«Il riferimento normativo […] è dato dall’articolo 21 della Carta dei diritti fondamentali dell’Unione Europea che sancisce il divieto di discriminazione fondato “in particolare, sul sesso, la razza, il colore della pelle o origine etnica o sociale, le caratteristiche genetiche, la lingua, la religione o le convinzioni personali, le opinioni politiche o di qualsiasi altra natura, l’appartenenza ad una minoranza nazionale, il patrimonio, la nascita, gli handicap, l’età o le tendenze sessuali”. Posso quindi rassicurarla in merito al fatto che la questione segnalata è già all’attenzione del Governo e confermo, inoltre, che non appena l’Ufficio Nazionale Antidiscriminazioni [UNAR, N.d.R.] riceverà riscontro alla nota inviata da parte del Presidente della Regione Veneto, saranno conseguentemente e adeguatamente valutate le eventuali ulteriori azioni da intraprendere».

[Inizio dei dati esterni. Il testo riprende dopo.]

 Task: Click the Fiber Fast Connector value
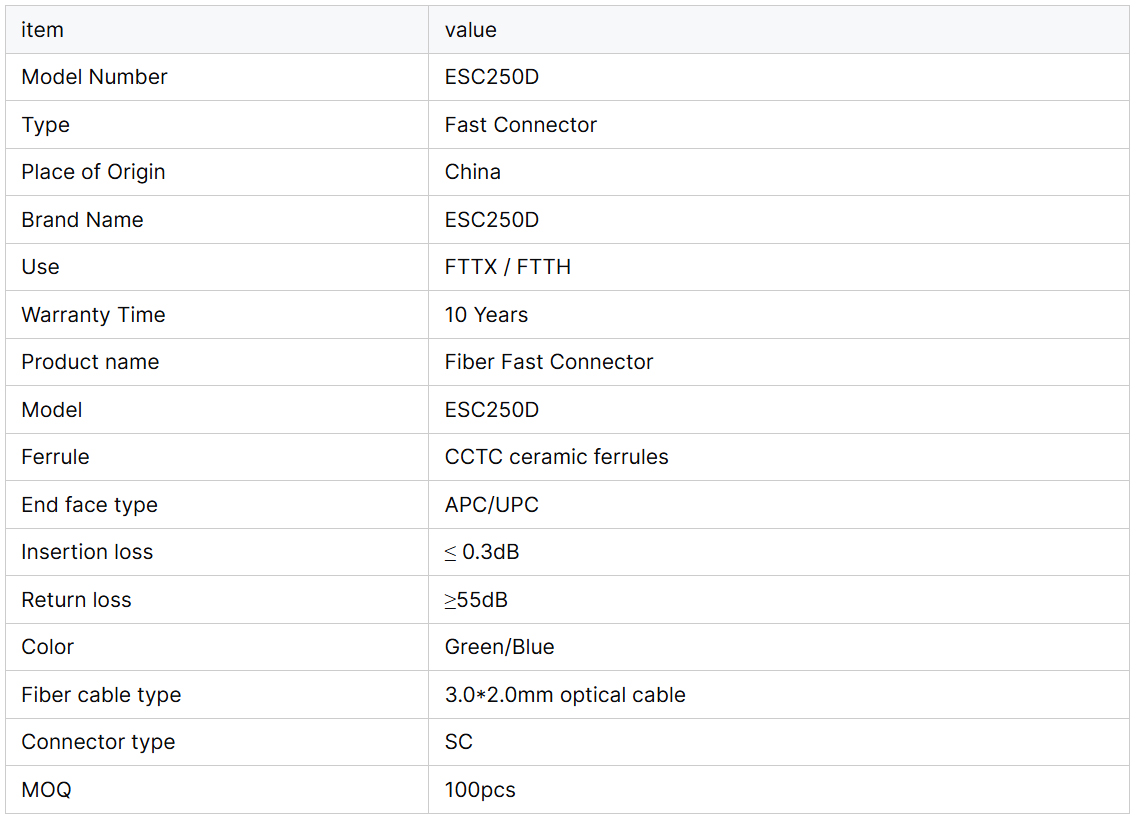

Si conclude così la risposta di Cécile Kyenge, ministro dell’Integrazione, a un’Interrogazione a risposta scritta rivolta dal senatore Antonio De Poli, basandosi su una serie di argomenti assai confortanti per il nostro giornale, che qualche tempo fa aveva titolato Veneto: quel provvedimento discrimina!, il testo in cui ci occupavamo della questione trattata.
In sostanza, l’Interrogazione citata intendeva «richiamare l’attenzione del Governo sulla Delibera della Giunta Regionale del Veneto n. 1338 del 30 luglio 2013, con la quale la Regione Veneto ha provveduto a riprogrammare le prestazioni in materia di domiciliarità ai sensi della legge n. 30 del 2009, con l’istituzione dell’Impegnativa di Cura Domiciliare (ICD) in luogo dell’assegno di cura per le persone non autosufficienti e degli interventi per l’aiuto personale e per la vita indipendente per le persone con disabilità». In particolare, si chiedeva di sapere «quali atti il Governo, fatta salva l’autonomia regionale, intende porre in essere per eliminare la situazione di discriminazione causata da detta Delibera Regionale, anche attraverso il ricorso all’Ufficio Nazionale Antidiscriminazioni Razziali, alla luce della Legge n. 67/2006 recante “Misure per la tutela giudiziaria delle persone con disabilità vittime di discriminazione” [grassetti nostri in questa e nelle successive citazioni, N.d.R.]».
“Cuore” del problema, dunque, che era stato denunciato al nostro giornale – e anche all’Ufficio UNAR – da Giampaolo Lavezzo, già consigliere nazionale della FISH (Federazione Italiana per il Superamento dell’Handicap), era quanto scritto nell’allegato A della citata Delibera, ovvero che «a partire dal 1° gennaio 2014, gli interventi assistenziali di aiuto personale (ICDp) di cui all’articolo 9 della legge n. 104/1992, riservati a persone con grave disabilità, saranno erogati a questi ultimi se di età compresa tra i tre e i sessantaquattro anni». E che anche «i contributi destinati alla vita indipendente di tali persone (ICDf) siano erogati solo a persona di età compresa tra i tre e i sessantaquattro anni». Una vera e propria discriminazione, pertanto, basata sui limiti di età.
Nella sua risposta, il Ministro per l’Integrazione cita innanzitutto il parere espresso dall’UNAR «che ha ritenuto i requisiti previsti nella delibera […] discriminatori ai sensi della Legge 67/2006», soffermandosi poi a lungo su quel Parere espresso il il 20 dicembre 2007 dal Consiglio di Stato, con il quale era stata annullata un’altra Delibera prodotta nel 2003 dalla Giunta Regionale del Veneto, dalle medesime caratteristiche. «La Regione Veneto – avevano scritto già allora i Giudici del Consiglio di Stato – non ha dato motivazioni per la fissazione di tali limiti; limiti di questo tipo non sono rintracciabili nella legge n. 104 del 1992; una limitazione del genere non ha una spiegazione razionale; anche i disabili, che hanno superato i sessantaquattro anni, possono essere capaci di autogestire la propria assistenza personale e possono preferire l’assistenza indiretta a quella diretta».
È pertanto sulla base di tutto ciò che l’UNAR, rispondendo positivamente al ricorso di Lavezzo, aveva inviato il 16 dicembre scorso una nota al Presidente della Regione Veneto, nella quale, ritenendo «fondato» il ricorso stesso, aveva chiesto di «illustrare i criteri alla base di quella Delibera».
Crediamo quindi di non sbagliare, ritenendo che vi siano ormai tutte le più solide premesse, perché quella Delibera – oltretutto assai discussa in altre sue parti – possa essere modificata, per lo meno sulla questione legata ai limiti di età. (S.B.)